Mark Metcalf, 64, of Lancaster, is the six-term Garrard County attorney. Metcalf holds the rank of lieutenant colonel in the U.S. Army reserve after serving as a judge-advocate in Iraq and at other assignments.

Metcalf said he wants state government to be smaller overall; focused on law enforcement and reducing its debts, such as the unfunded pension liabilities; and invested only in “Kentucky first” values, which rules out institutions that in any way hinder gun sales or the coal industry.

“I’m interested in preventing what I consider to be the woke interests in directing the application of funds toward woke objectives, and in particular, the movements that tell us we cannot mine coal or drill natural gas,” he said. “The same interests want to see tax revenues directed toward green technologies and toward the LGBTQ movements, which I think are contrary to the best interests of the state.”

Like Cooperrider, Metcalf said he recognizes the treasurer can’t block legitimate payments of state funds with which he personally disagrees. But the treasurer can agree to pay only the expenses that are authorized by the legislature and consistent with his constitutional and legal authority, he said.

“Now, if there is a question as to the validity of the payment, he can refuse to pay it and say there was not a proper line in the legislature’s appropriations to pay a certain entity,” Metcalf said.

O.C. “OJ” Oleka

O.C. “OJ” Oleka, 35, of Frankfort, is a former deputy state treasurer under Ball who later served as president of the Association of Independent Kentucky Colleges and Universities.

Ball has endorsed Oleka to succeed her. That, combined with his superior campaign fund-raising compared to the other two candidates, makes Oleka the presumptive front-runner.

However, Cooperrider has launched a series of attacks on Oleka that cast him as a phony conservative with a history of championing civil rights, especially after the Breonna Taylor killing in Louisville in 2020. The first hit when Oleka’s name is Googled is not his campaign website but a page Cooperrider created headlined “Lying Oleka.”

“People like OJ declaring everyone and everything ‘racist’ is the root cause of division,” Cooperrider’s attack website says. “OJ’s trying his best to become Kentucky’s Black Lives Matter.”

The son of Nigerian immigrants, Oleka did, in fact, co-found AntiRacism Kentucky, with a mission of eliminating institutional racism in local and state government policy. He also accepted an appointment to the Commission on the Social Status of Black Men and Boys, an offshoot of the U.S. Commission on Civil Rights.

There is nothing contradictory about being a Republican who advocates for civil rights, Oleka said in an interview.

“I mean, since we were founded, the Republican Party has been the party of equal opportunity under the law. The Republican Party has been the party of liberty, it has been the party of freedom, and my position on all those views is the same as the Republican Party’s has always been,” he said.

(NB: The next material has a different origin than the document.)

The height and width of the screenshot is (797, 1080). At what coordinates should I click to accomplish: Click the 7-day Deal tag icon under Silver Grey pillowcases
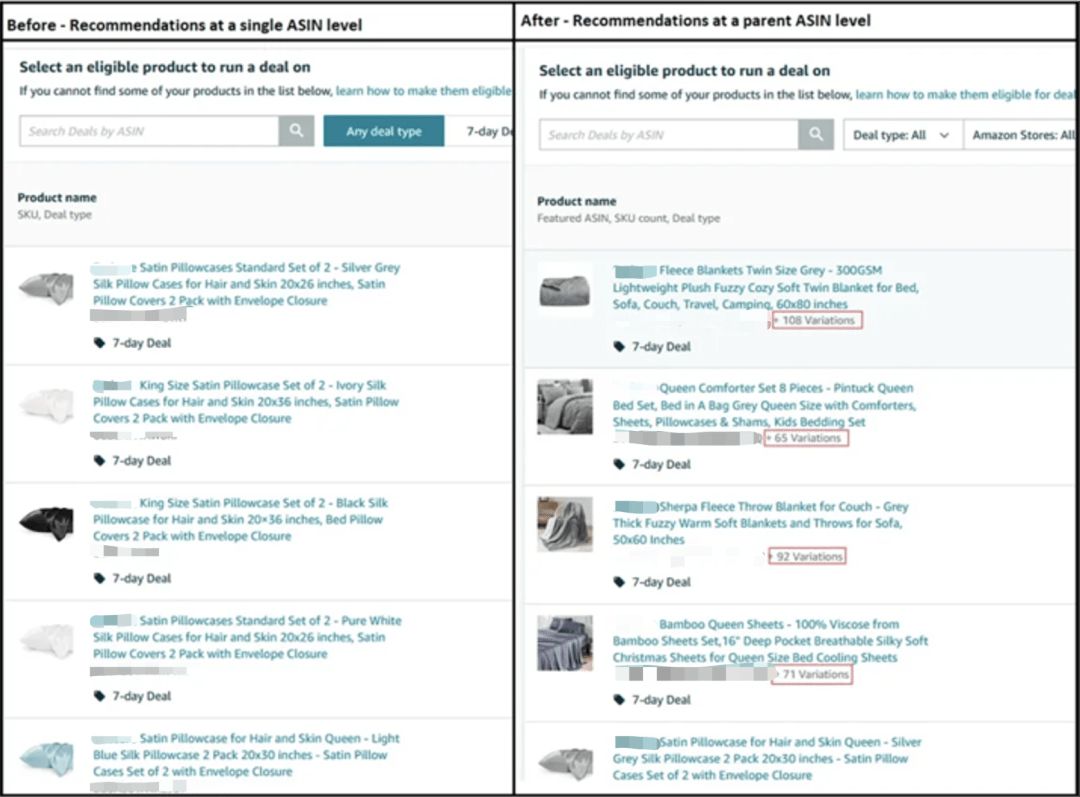[x=99, y=343]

“Racism is bad. Diversity is good. We want people to join our party from all ages, from all incomes, all geographical backgrounds and any race. That’s what I’ve been promoting, that what I’ll continue to promote, and the Republican Party is with me,” he said.

But Oleka said his conservative beliefs are genuine. He wants to be treasurer because the office, when it’s run well, can be a prudent steward of public funds, while also expanding on Ball’s efforts, like financial literacy programs for youths and state budget transparency.

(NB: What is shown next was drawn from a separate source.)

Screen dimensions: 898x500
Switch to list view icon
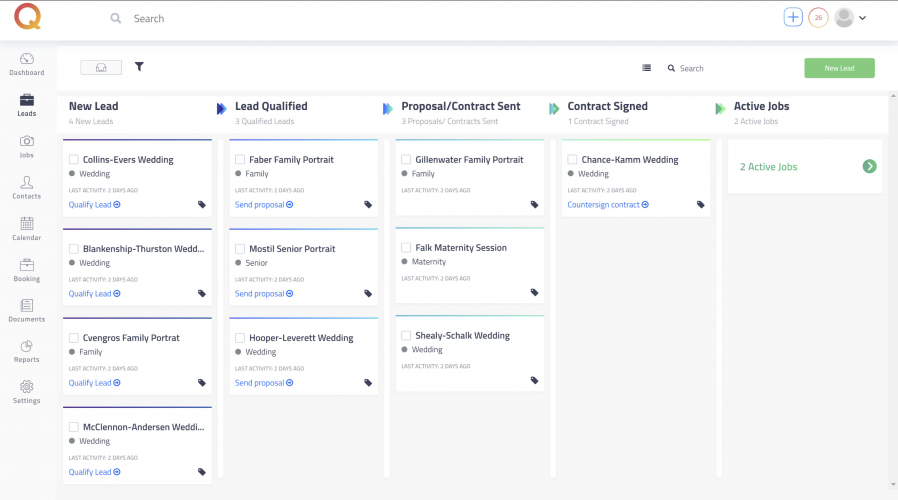[646, 68]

Although all three candidates in the primary tout similar views on wasteful spending and ESG, Oleka added, he is the only one with experience in the treasurer’s office.

“Experience matters in this race,” he said. “A treasurer who has got the respect of the legislature — who can work with them on some of these topics and issues to do that job effectively — I’m the only candidate in this race who has those relationships.”